24 anos: Viva “O BOLETIM”

Um dia, há coisa de 4 anos, estando em casa de uma amiga, começamos a falar de escrever, de quem gostava de escrever, e sua irmã comentou que escrevia para um jornal da Internet: toda semana uma crônica.

E a moça, hoje uma querida amiga, companheira de crônicas, Priscila Chapaval, me disse: “Sei que você escreve bem, não gostaria de escrever também para esse jornal? O editor é meu amigo e eu posso te indicar como cronista!

Achei o máximo e ela disse que o editor se chamava Valter e era um cara ótimo. Pediu que eu lhe mandasse uma crônica que, em seguida, ela me daria notícias.

Valter curtiu a crônica que enviei – e que foi também bastante apreciada pela patota acostumada com nomes respeitadíssimos do pedaço – e tornei-me mais uma cronista de “O Boletim”!

“Meu editor” é mesmo um cara ótimo e fui descobrindo isso aos poucos pelos comentários que ele fazia com relação ao que eu enviava e, mais do que tudo, por sua forma franca e leve de escrever, mesmo dando opiniões com as quais eu não concordava!

Bem-humorado, gentil e direto, só tive bons momentos em troca de e-mails, quando me faltou inspiração ou não tinha assunto.

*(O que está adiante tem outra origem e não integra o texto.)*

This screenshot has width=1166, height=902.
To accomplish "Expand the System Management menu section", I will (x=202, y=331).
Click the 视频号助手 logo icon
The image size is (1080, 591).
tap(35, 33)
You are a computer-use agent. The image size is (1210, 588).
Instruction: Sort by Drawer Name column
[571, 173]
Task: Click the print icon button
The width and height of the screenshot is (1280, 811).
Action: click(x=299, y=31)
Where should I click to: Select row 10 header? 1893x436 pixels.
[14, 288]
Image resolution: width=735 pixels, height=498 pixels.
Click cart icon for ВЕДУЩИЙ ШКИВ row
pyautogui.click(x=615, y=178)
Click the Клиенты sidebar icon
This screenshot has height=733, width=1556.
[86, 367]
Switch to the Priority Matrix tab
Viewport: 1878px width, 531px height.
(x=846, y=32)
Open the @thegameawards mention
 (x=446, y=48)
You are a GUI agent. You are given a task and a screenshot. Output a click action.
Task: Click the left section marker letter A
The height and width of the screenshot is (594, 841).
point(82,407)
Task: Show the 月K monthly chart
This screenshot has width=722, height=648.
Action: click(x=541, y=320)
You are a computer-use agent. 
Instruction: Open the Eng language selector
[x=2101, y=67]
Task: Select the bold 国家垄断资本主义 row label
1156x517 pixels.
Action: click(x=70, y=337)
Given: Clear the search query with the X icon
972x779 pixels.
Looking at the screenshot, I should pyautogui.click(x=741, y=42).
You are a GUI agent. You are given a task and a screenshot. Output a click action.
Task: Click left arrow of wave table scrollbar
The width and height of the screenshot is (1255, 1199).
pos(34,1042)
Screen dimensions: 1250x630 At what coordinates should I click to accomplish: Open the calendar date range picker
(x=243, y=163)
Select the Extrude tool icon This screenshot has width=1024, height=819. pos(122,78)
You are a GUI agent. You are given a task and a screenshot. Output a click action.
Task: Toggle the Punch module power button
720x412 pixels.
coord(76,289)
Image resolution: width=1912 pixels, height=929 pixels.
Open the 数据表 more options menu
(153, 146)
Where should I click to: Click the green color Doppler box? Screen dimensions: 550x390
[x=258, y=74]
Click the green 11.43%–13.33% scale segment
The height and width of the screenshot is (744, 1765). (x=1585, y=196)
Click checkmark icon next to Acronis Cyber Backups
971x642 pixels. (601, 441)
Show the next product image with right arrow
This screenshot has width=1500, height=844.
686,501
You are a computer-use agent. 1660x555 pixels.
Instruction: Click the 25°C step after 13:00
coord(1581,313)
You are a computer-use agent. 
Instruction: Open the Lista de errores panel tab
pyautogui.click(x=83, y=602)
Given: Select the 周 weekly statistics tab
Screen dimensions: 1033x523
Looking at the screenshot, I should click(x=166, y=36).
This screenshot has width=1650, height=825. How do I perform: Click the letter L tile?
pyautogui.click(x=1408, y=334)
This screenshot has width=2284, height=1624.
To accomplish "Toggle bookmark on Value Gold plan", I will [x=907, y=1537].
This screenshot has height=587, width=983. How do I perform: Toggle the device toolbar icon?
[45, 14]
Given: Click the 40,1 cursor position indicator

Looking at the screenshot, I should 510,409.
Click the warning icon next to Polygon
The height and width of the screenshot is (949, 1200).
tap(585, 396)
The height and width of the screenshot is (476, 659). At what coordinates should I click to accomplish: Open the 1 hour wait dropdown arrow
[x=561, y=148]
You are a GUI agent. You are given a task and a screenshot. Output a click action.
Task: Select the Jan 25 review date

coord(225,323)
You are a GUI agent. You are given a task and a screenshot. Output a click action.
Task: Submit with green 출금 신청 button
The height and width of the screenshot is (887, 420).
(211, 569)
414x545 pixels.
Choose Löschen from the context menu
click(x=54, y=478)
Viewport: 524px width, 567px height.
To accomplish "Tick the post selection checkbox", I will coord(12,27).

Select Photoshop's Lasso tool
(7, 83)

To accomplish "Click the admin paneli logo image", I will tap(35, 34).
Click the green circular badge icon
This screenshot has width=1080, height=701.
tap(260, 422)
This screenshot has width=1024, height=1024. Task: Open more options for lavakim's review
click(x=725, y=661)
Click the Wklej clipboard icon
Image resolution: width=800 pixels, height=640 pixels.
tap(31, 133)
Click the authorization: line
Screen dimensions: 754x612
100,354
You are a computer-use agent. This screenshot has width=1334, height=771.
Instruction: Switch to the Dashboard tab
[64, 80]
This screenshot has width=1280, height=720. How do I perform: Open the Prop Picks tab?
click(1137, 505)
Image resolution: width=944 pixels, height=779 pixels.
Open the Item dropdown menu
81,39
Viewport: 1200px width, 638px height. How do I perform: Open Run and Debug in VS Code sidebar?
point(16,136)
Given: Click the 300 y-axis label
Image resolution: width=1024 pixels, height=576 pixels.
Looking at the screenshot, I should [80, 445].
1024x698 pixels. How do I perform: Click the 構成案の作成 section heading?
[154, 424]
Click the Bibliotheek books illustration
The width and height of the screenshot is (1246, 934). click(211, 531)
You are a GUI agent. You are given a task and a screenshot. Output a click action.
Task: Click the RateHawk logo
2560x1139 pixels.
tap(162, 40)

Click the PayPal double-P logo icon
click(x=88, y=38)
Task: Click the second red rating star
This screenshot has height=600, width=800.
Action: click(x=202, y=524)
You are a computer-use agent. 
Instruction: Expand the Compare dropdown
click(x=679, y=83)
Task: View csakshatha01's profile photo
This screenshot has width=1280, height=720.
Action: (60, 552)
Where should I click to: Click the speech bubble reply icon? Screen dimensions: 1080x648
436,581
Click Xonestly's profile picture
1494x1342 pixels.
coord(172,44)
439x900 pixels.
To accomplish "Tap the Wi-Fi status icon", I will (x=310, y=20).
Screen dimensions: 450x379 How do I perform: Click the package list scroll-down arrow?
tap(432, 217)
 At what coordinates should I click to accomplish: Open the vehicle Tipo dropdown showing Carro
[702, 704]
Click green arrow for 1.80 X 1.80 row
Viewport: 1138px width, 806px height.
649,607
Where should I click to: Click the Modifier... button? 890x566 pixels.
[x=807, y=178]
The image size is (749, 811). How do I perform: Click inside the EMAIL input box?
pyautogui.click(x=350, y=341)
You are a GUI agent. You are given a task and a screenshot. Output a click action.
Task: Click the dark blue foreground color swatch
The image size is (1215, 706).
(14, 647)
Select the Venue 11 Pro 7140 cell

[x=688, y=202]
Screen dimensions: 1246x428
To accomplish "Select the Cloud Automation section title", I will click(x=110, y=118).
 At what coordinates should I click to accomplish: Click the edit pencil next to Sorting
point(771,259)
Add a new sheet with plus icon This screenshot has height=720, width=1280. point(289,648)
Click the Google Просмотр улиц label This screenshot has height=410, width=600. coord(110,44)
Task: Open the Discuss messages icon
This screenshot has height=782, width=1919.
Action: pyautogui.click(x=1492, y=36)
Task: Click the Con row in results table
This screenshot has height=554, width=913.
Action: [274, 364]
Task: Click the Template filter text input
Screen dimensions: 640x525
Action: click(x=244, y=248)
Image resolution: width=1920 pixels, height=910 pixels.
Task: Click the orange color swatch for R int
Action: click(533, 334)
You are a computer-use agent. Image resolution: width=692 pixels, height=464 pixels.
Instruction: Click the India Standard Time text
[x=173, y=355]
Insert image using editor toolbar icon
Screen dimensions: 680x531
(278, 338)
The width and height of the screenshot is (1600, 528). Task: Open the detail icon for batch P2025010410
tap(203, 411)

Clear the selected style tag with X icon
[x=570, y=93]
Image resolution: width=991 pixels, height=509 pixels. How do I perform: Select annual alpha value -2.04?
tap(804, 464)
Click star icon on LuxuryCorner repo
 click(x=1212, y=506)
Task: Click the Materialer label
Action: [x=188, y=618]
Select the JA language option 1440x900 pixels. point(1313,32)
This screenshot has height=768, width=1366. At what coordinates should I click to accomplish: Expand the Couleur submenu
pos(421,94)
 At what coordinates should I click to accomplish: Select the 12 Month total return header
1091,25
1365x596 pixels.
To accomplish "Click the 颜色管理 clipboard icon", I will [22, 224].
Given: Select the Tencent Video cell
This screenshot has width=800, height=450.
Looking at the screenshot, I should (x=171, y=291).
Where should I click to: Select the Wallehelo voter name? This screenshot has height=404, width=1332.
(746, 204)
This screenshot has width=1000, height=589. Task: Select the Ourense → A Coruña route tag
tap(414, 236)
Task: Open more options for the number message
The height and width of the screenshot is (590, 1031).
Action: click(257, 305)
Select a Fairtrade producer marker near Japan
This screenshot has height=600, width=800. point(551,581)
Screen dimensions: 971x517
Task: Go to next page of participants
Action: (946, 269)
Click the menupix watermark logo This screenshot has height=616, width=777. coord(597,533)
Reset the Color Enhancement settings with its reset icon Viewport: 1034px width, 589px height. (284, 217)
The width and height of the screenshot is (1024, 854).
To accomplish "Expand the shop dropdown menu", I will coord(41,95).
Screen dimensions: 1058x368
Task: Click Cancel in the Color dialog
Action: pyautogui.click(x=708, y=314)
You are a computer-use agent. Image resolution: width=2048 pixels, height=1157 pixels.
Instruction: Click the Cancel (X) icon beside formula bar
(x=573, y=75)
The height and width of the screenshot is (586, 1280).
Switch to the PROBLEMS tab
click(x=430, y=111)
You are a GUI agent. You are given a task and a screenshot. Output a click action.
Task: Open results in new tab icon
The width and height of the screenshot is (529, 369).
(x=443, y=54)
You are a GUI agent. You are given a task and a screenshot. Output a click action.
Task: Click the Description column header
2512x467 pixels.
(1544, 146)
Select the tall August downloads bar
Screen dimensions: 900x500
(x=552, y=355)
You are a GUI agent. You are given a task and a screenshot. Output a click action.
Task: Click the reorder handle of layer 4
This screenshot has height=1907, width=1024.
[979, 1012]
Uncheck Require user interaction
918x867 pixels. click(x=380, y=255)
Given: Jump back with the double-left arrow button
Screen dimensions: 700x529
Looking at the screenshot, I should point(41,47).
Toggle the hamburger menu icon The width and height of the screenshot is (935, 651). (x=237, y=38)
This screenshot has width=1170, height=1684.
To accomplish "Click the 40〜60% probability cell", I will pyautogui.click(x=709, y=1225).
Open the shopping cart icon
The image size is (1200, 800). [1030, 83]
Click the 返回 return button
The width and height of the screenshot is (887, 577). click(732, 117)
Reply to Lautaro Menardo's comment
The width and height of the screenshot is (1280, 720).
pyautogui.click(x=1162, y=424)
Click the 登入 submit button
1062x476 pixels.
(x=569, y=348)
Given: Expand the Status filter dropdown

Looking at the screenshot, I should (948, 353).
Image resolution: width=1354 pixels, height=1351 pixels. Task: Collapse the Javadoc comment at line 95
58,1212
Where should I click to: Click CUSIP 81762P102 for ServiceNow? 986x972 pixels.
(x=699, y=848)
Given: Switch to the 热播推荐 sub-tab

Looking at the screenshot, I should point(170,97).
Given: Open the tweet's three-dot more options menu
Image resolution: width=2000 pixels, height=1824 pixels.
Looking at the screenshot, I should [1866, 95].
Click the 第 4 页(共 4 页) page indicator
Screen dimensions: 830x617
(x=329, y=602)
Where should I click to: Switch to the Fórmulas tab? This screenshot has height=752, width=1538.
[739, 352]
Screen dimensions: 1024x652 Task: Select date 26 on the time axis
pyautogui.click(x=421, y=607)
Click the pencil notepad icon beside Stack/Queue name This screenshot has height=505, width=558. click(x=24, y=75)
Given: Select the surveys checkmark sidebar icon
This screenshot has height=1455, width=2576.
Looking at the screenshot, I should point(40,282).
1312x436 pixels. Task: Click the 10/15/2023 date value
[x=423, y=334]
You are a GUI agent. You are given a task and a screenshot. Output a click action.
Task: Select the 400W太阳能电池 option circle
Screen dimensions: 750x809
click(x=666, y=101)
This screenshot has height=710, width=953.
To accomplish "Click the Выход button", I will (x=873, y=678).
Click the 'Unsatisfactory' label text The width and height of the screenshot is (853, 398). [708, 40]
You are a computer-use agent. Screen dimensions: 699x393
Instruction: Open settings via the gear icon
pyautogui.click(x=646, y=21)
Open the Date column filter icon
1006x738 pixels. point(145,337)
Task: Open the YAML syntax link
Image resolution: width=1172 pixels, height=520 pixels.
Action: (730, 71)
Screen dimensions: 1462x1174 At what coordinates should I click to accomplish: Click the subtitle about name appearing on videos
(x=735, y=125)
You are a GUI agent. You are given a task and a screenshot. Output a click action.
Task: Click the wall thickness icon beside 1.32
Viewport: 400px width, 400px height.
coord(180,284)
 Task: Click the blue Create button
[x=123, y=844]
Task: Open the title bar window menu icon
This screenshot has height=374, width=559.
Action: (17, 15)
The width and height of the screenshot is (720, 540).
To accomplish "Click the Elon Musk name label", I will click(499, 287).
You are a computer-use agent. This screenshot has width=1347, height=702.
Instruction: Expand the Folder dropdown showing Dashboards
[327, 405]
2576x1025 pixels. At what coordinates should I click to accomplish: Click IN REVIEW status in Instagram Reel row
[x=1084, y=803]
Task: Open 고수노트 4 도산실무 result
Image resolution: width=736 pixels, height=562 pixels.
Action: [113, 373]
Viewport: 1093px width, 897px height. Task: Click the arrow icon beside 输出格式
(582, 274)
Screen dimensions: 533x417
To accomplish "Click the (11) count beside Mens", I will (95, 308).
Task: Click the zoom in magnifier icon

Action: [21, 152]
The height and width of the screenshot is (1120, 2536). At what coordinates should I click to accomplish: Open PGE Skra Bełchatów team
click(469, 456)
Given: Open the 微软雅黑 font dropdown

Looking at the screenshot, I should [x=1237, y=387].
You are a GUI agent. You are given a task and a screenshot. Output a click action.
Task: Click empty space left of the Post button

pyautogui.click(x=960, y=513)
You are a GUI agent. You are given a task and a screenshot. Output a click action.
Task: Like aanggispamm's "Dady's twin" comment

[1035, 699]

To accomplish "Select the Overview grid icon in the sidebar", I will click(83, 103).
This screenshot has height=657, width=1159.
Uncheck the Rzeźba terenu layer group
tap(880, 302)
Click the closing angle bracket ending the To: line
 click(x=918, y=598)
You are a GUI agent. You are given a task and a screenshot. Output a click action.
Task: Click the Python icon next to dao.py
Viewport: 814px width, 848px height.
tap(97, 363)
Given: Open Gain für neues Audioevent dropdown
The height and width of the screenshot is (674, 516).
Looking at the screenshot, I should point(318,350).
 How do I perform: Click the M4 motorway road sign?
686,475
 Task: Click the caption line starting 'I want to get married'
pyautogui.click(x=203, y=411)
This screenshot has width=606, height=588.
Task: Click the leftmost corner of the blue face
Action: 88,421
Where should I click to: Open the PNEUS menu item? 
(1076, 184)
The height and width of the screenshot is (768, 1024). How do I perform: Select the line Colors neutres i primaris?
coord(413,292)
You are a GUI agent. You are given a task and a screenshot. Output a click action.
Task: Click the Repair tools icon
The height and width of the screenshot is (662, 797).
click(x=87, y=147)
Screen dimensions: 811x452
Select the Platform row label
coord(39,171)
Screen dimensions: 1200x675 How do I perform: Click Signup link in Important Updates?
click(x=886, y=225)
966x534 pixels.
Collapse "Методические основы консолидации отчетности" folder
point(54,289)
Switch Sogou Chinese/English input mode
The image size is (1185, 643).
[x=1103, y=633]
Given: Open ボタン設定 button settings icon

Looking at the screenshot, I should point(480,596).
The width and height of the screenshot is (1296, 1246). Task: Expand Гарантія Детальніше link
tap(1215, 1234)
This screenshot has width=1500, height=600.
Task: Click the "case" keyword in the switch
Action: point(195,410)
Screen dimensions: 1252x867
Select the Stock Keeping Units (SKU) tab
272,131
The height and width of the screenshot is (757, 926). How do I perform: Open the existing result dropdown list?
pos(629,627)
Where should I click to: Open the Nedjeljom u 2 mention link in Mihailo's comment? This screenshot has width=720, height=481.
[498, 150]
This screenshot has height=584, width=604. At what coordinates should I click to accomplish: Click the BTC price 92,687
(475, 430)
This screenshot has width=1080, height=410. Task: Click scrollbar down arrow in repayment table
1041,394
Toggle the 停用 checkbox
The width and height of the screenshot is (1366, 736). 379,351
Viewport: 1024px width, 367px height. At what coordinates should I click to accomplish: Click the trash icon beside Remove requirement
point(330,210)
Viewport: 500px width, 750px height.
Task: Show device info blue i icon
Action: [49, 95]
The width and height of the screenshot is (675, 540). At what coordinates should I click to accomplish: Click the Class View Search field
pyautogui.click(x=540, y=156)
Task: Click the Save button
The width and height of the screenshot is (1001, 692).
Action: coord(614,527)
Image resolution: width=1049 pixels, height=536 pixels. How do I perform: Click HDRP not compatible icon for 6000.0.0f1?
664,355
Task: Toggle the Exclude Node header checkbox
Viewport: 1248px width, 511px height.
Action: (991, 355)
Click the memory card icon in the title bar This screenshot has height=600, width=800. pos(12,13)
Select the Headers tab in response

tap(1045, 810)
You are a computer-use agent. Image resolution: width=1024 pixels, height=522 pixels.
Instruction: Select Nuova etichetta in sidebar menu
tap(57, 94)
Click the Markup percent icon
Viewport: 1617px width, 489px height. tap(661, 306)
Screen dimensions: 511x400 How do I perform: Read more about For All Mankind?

As fotos para minhas matérias, de início, eu sempre esquecia. Quando dava tempo, ele me consultava se eu estava de acordo com a escolha dele – e olha eu pedindo desculpas pelo esquecimento! Ele se divertia, me deixando mais do que à vontade. Isso quando, na pressa de publicar, escolhia sozinho e vinha se desculpar por escolhas mais do que excelentes!

Fato é que “O Boletim” passou a fazer parte da minha vida e todas as vezes que, chegando na quinta-feira, eu estava sem inspiração e sem matéria pronta – acabava por desencavar muita coisa escrita há muito tempo que, com uma “garibada”, pareciam recém-escritas…

Tipos diferentes, como um jardineiro que tive chamado Edgar que eu, brincando, chamava de “seu” Edgardner e ele foi “rebatizado” por mim! Três por dois eu ia buscá-lo nos bares ao redor de minha casa: “Seu Edgar, o senhor está bebendo de novo?” E ele, criatura boa demais: “Só uns guaranazinhos, dona Suvia – também fui “rebatizada” por ele…

Ou um vizinho que eu tinha e que assobiava o dia todo e mal pra caramba e que vim a descobrir que a mulher era surda (que sorte, a dela!) ou de um vendedor de bijus (eu A-D-O-R-O bijus) que meu marido detestava que eu comprasse e comesse no carro por motivos óbvios: a quantidade de farelos espalhada…

Fato é que, escrevendo uma crônica por semana, a gente passa a prestar mais atenção no entorno. Acaba, como escreveu lindamente minha falecida tia, Tatiana Belinky, usando os “Olhos de ver”!

E ganhei um amigo querido, que nunca conheci pessoalmente, que fiquei sabendo ser um pé de valsa, adorando sair com sua Vera pra dançar, por um comentário que fez num e-mail que trocamos sobre a crônica que escrevi e que, como eu, curtia os filmes de Sir Sean Connery tendo se entristecido com a morte dele no ano passado…

É uma pessoa cheia de ocupações como professor, editor de jornal e que, mesmo tendo muitas posições que em nada coincidem com as minhas, merece todos os parabéns pelo sucesso de sua “menina dos olhos”!